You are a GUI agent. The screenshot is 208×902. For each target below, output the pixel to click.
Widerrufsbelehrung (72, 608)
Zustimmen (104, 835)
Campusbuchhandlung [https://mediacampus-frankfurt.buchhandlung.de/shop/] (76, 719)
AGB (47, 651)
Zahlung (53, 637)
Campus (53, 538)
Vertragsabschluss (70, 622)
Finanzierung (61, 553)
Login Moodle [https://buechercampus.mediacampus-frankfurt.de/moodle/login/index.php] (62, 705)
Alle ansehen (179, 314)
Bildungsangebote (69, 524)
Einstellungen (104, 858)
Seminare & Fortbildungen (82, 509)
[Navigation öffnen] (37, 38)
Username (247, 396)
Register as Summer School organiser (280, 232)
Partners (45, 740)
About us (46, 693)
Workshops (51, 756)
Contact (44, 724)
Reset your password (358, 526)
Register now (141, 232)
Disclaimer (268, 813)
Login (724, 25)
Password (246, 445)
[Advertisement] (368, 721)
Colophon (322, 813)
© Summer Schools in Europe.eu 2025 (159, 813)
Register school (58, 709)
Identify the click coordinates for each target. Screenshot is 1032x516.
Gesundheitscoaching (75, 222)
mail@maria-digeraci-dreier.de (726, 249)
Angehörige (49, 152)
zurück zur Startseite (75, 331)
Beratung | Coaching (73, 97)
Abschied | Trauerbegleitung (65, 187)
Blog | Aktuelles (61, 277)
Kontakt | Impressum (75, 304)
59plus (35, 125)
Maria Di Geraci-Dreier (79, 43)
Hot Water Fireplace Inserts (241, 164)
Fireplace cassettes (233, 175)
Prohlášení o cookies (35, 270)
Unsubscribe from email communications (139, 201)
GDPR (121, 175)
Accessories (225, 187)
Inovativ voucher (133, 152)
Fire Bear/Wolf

□ □ □

Arrange every one of the records above as a numbered list, omitting any blank lines.

* Solution for this task
1. You are a GUI agent. The screenshot is 208×902. For each target below, output the pixel to click.
2. Widerrufsbelehrung (72, 608)
3. Zustimmen (104, 835)
4. Campusbuchhandlung [https://mediacampus-frankfurt.buchhandlung.de/shop/] (76, 719)
5. AGB (47, 651)
6. Zahlung (53, 637)
7. Campus (53, 538)
8. Vertragsabschluss (70, 622)
9. Finanzierung (61, 553)
10. Login Moodle [https://buechercampus.mediacampus-frankfurt.de/moodle/login/index.php] (62, 705)
11. Alle ansehen (179, 314)
12. Bildungsangebote (69, 524)
13. Einstellungen (104, 858)
14. Seminare & Fortbildungen (82, 509)
15. [Navigation öffnen] (37, 38)
16. Username (247, 396)
17. Register as Summer School organiser (280, 232)
18. Partners (45, 740)
19. About us (46, 693)
20. Workshops (51, 756)
21. Contact (44, 724)
22. Reset your password (358, 526)
23. Register now (141, 232)
24. Disclaimer (268, 813)
25. Login (724, 25)
26. Password (246, 445)
27. [Advertisement] (368, 721)
28. Colophon (322, 813)
29. © Summer Schools in Europe.eu 2025 (159, 813)
30. Register school (58, 709)
31. Identify the click coordinates for each target. Screenshot is 1032x516.
32. Gesundheitscoaching (75, 222)
33. mail@maria-digeraci-dreier.de (726, 249)
34. Angehörige (49, 152)
35. zurück zur Startseite (75, 331)
36. Beratung | Coaching (73, 97)
37. Abschied | Trauerbegleitung (65, 187)
38. Blog | Aktuelles (61, 277)
39. Kontakt | Impressum (75, 304)
40. 59plus (35, 125)
41. Maria Di Geraci-Dreier (79, 43)
42. Hot Water Fireplace Inserts (241, 164)
43. Fireplace cassettes (233, 175)
44. Prohlášení o cookies (35, 270)
45. Unsubscribe from email communications (139, 201)
46. GDPR (121, 175)
47. Accessories (225, 187)
48. Inovativ voucher (133, 152)
49. Fire Bear/Wolf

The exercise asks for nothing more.